We report the identification and characterization of two new members of a family of bilirubin-inducible fluorescent proteins (FPs) from marine chlopsid eels and demonstrate a key region of the sequence that serves as an evolutionary switch from non-fluorescent to fluorescent fatty acid-binding proteins (FABPs). Using transcriptomic analysis of two species of brightly fluorescent Kaupichthys eels (Kaupichthys hyoproroides and Kaupichthys n. sp.), two new FPs were identified, cloned and characterized (Chlopsid FP I and Chlopsid FP II). We then performed phylogenetic analysis on 210 FABPs, spanning 16 vertebrate orders, and including 163 vertebrate taxa. We show that the fluorescent FPs diverged as a protein family and are the sister group to brain FABPs. Our results indicate that the evolution of this family involved at least three gene duplication events. We show that fluorescent FABPs possess a unique, conserved tripeptide Gly-Pro-Pro sequence motif, which is not found in non-fluorescent fatty acid binding proteins. This motif arose from a duplication event of the FABP brain isoforms and was under strong purifying selection, leading to the classification of this new FP family. Residues adjacent to the motif are under strong positive selection, suggesting a further refinement of the eel protein's fluorescent properties. We present a phylogenetic reconstruction of this emerging FP family and describe additional fluorescent FABP members from groups of distantly related eels.
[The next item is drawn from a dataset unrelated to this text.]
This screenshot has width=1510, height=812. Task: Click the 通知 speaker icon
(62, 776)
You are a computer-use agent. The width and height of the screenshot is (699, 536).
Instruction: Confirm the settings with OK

The elucidation of this class of fish FPs with diverse properties provides new templates for the development of protein-based fluorescent tools. The evolutionary adaptation from fatty acid-binding proteins to fluorescent fatty acid-binding proteins raises intrigue as to the functional role of bright green fluorescence in this cryptic genus of reclusive eels that inhabit a blue, nearly monochromatic, marine environment.

Fig 1. Biofluorescent Chlopsidae (lower right) photographed in Little Cayman Island.

Fig 2. Kaupichthys hyoproroides collected in Bahamas and used in this study.

A) White light; B) Green fluorescence.

Fig 3. Details of green fluorescence of Kaupichthys sp.

A) Head fluorescence, B) Cross-section through demonstrating fluorescence in the musculature. C) Close up of skin revealing dark pigmented regions interspersed with fluorescence arising from both the skin and internal musculature.

Fig 4. Native gel of tissue homogenate from Kaupichthys hyoproroides.

A) Coomassie stained gel; B) Fluorescent bands imaged under illumination with blue light.

Fig 5. Sequence alignment of fluorescent FABPs from eels with a non-fluorescent FABP from Kaupichthys hyoproroides (Chlopsid NFP) and human brain FABP-7.

Residues highlighted in blue show areas of homology. The GPP sequence motif is highlighted in red.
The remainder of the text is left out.